The astronomers seem truly excited that now they can answer two questions that (they claim) have perplexed mankind from time immemorial; i.e., how old is the universe and how many stars are there.
The answer is 13.7 billion years. The number of stars is a so large that it's beyond human comprehension:  2 with twenty zeroes behind it, which is called 200 quintillion! There are 200 billion galaxies in the universe and each galaxy has 100 billion stars. (I must confess that these questions have not caused me to lose even one minute of sleep...ever.) Furthermore, the telescope has revealed many facets of the universe that are of great interest to astronomers. Did you know that the universe is expanding at an ever increasing rate; that there are black holes at the center of all galaxies, and that there is a previously unknown force, called black energy, which makes up seventy percent of all the "stuff" in the universe? Me neither, but I must confess that, even after learning of my ignorance of these matters, I'm still not clear how my life has been made better.

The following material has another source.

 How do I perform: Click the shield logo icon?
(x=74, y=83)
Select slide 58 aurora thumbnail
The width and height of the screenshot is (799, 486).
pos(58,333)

And this is where Bastiat comes in.

Even though the program honestly gives some air time to the skepticism the astronomers faced in order to secure funding, it makes no attempt to show that all that money and all that new knowledge has translated into even a smidgen of the improvement of mankind and how the project meets even the most expansive description of the proper role of government. Bastiat would point out that all that funding came at a cost, even if a relatively small per citizen cost, of real improvement in mankind's satisfaction. Each citizen did NOT have some higher satisfaction met, otherwise government funding would not have been necessary. Furthermore, the small-per-citizen cost argument used by Nancy Roman to justify the spending really doesn't stand up to serious analysis. If every American gave me just one cent each year, I could live very well and no one would be able to say honestly that his satisfaction was impaired even in the smallest way much less foregoing a night at the movies. You can see that almost any specious program can be justified by this type argument.

I dare say that a survey of most Americans would find that few know anything about the Hubble Space Telescope and its accomplishments to improve mankind's knowledge of the universe. In fact I question that the Hubble Space Telescope has done one positive thing for the improvement of mankind beyond the satisfaction felt by the very few in the astronomy field. Pure knowledge may be important in some way to those who seek it, but why force others to forego even the smallest satisfaction in order to provide it to an elite few?


So, should and would the Hubble have been built? This question cannot be answered unless individuals are allowed to fund it voluntarily and not have government coercively extract the funds from them through taxes. Perhaps some very wealthy individuals could have been convinced to fund the project. Maybe some sharp Madison Avenue marketers would have developed a program to raise the funds from a vast, interested citizenry. Furthermore, there is such a thing as pursuing an end before its time has come. Perhaps a Hubble-type telescope could have been placed in orbit a few years later at a greatly reduced cost, a cost that could have been borne by private donors. Who knows. But we do know that the Hubble Space Telescope has reduced the quality of our lives in a small way that can never be recovered. Personally, as much as I was impressed by the Hubble's accomplishments, I would have preferred a night at the movies.